Content starts

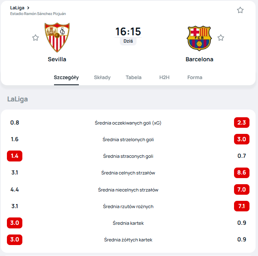Switch to the Tabela tab
258x256 pixels.
click(x=134, y=77)
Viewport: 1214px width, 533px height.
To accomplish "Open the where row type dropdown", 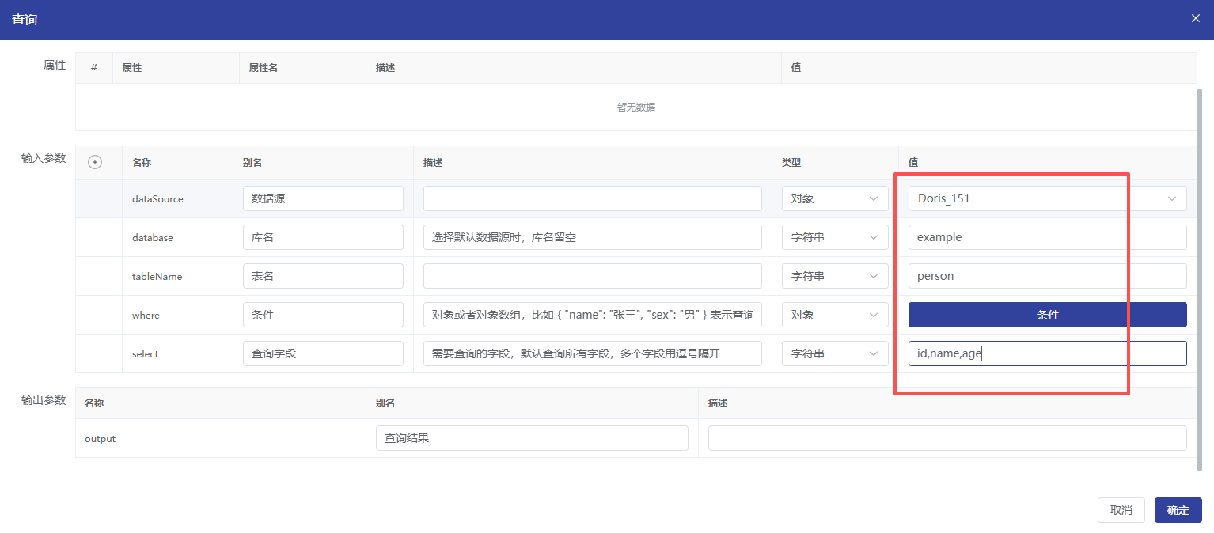I will pos(834,315).
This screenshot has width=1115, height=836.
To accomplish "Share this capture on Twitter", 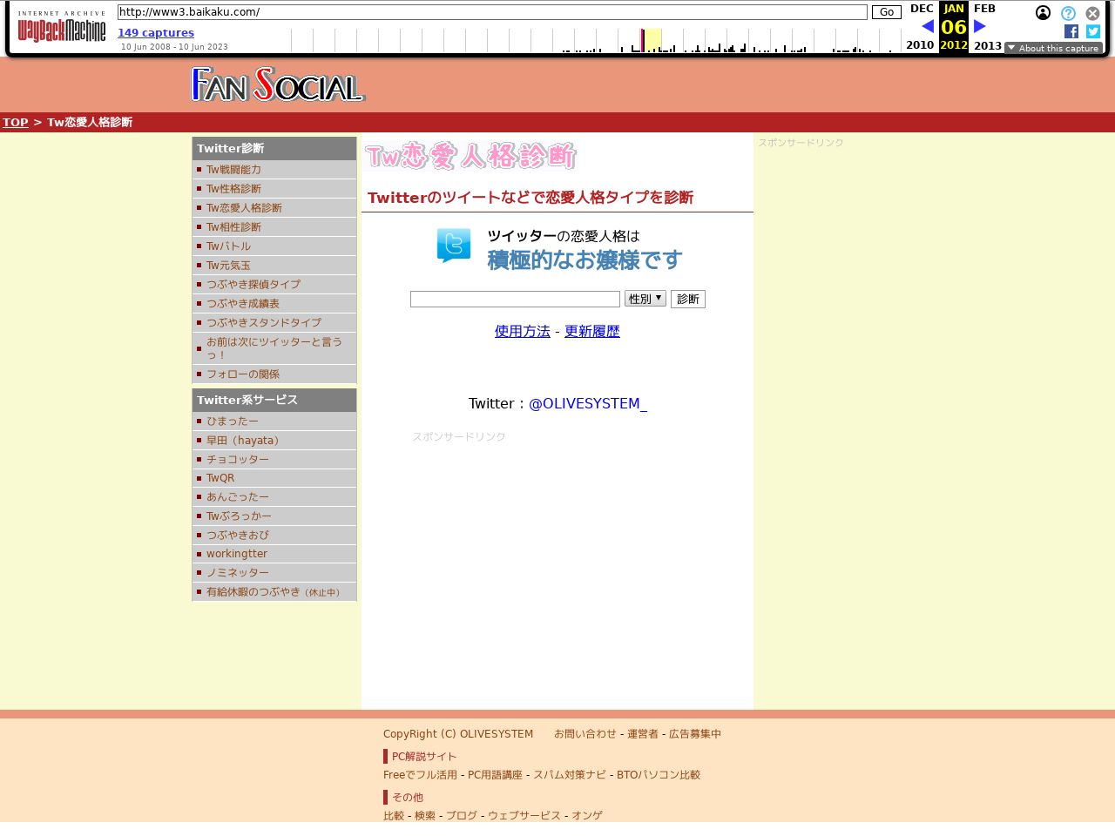I will point(1093,31).

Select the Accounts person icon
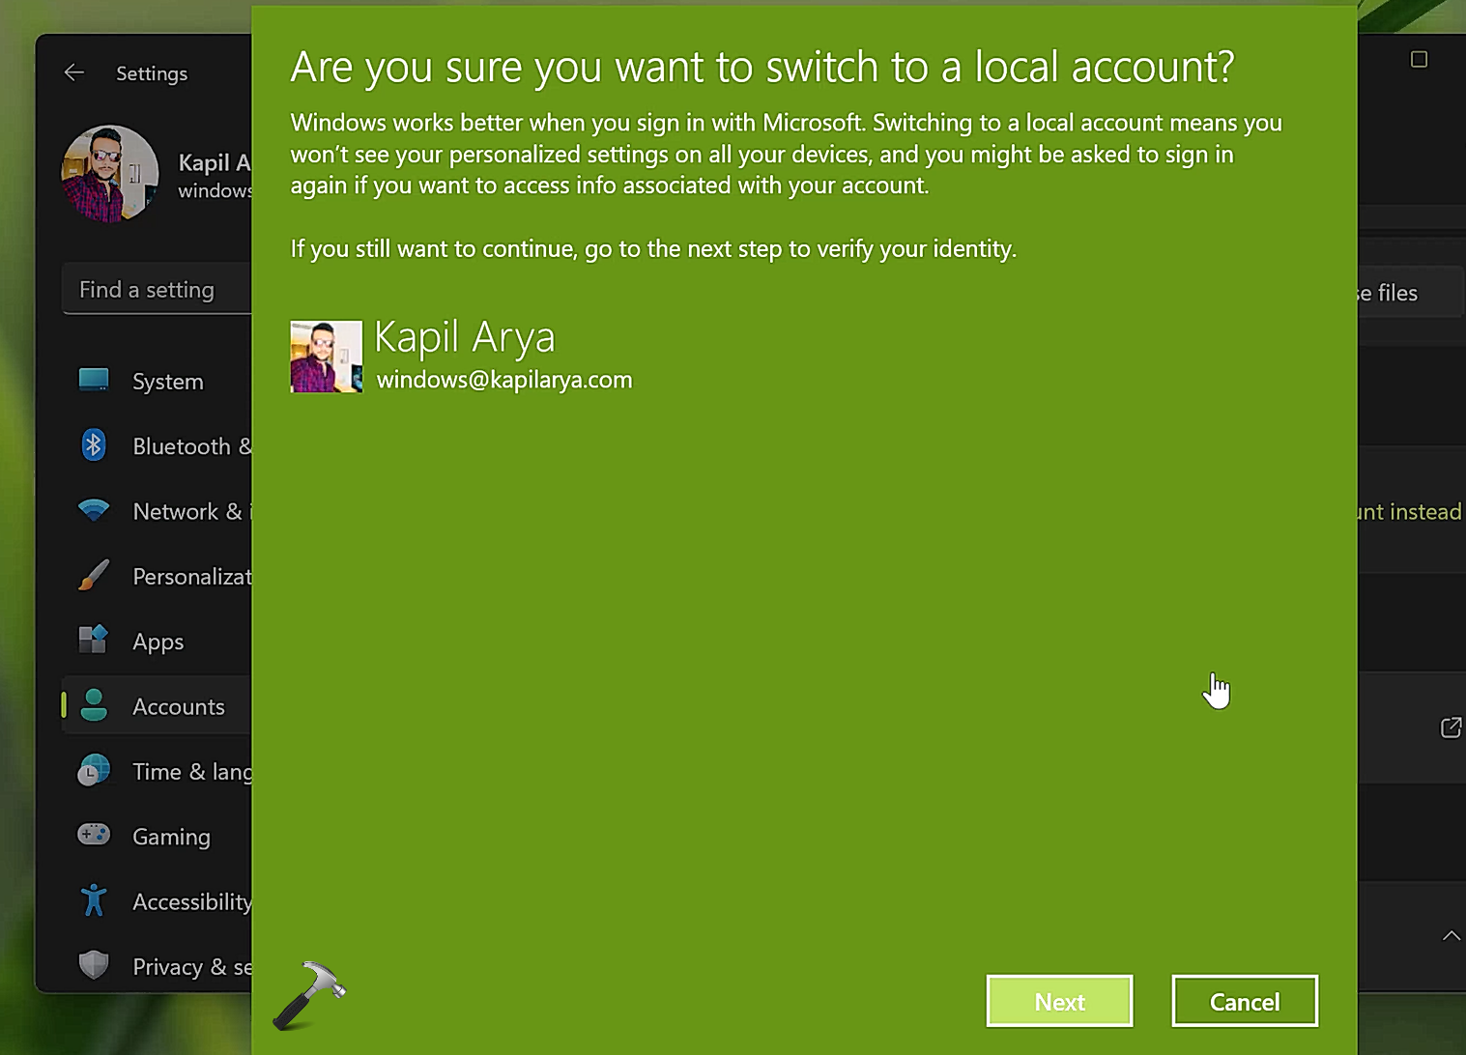[94, 706]
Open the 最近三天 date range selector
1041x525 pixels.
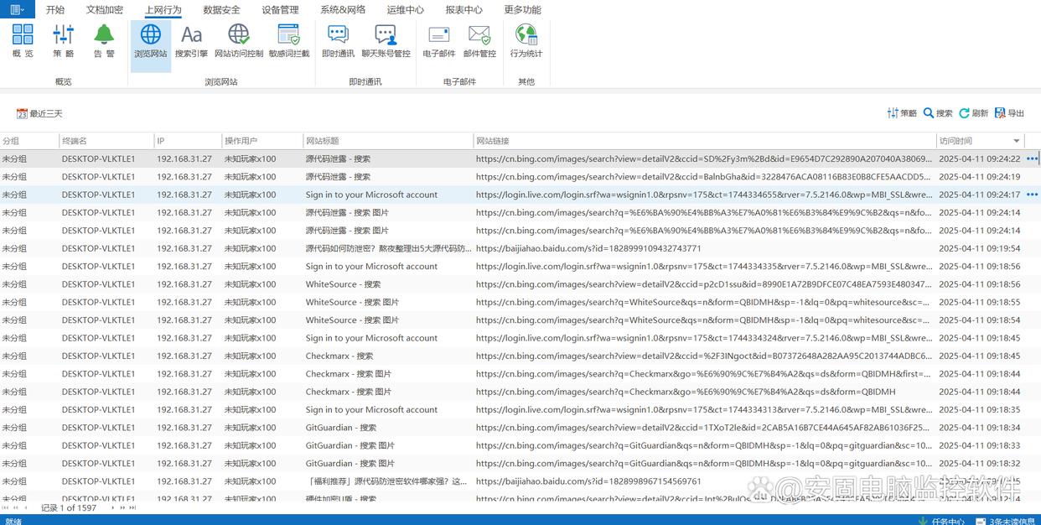(x=39, y=113)
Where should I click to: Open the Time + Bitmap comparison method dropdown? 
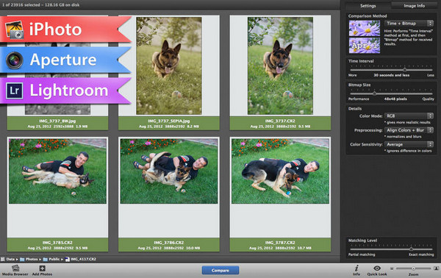(409, 24)
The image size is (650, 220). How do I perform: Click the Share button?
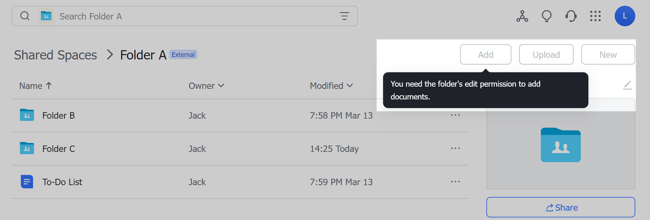click(561, 207)
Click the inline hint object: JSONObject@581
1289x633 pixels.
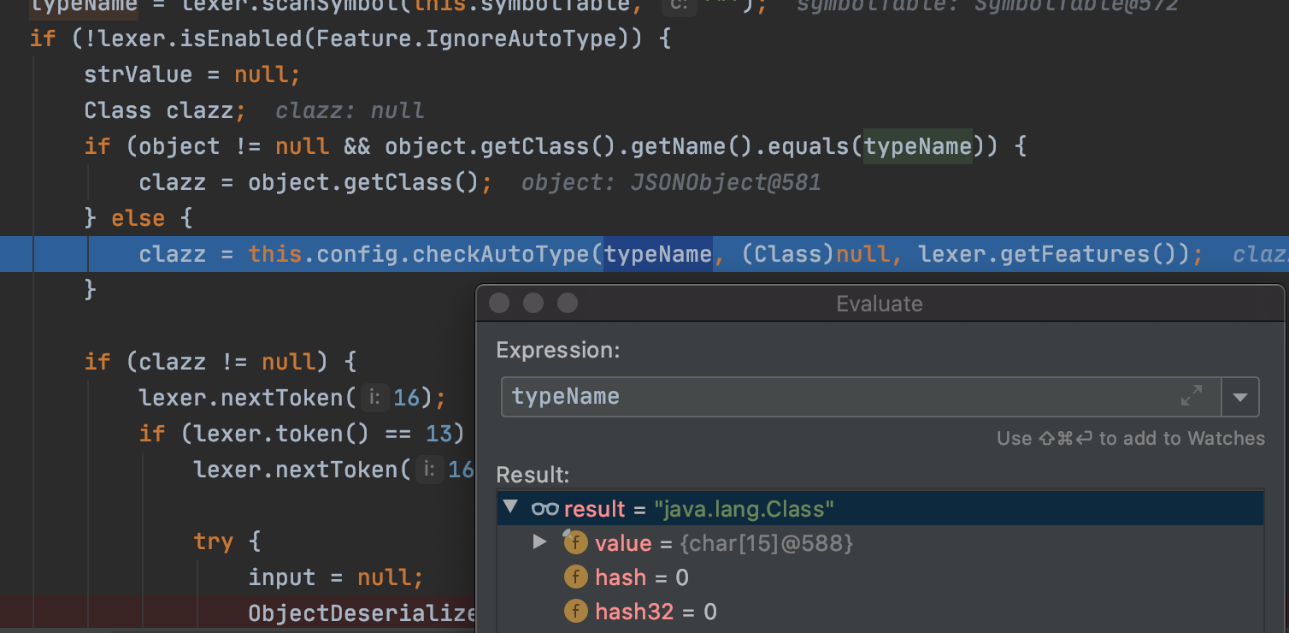670,182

Content ends

▸ TASK TO CARRY OUT: Locate the word "height" in the data above. Copy every line carrying it.

▸ RESULT OF THE EXERCISE:
Viewport: 1214px width, 533px height.
This screenshot has width=1115, height=836.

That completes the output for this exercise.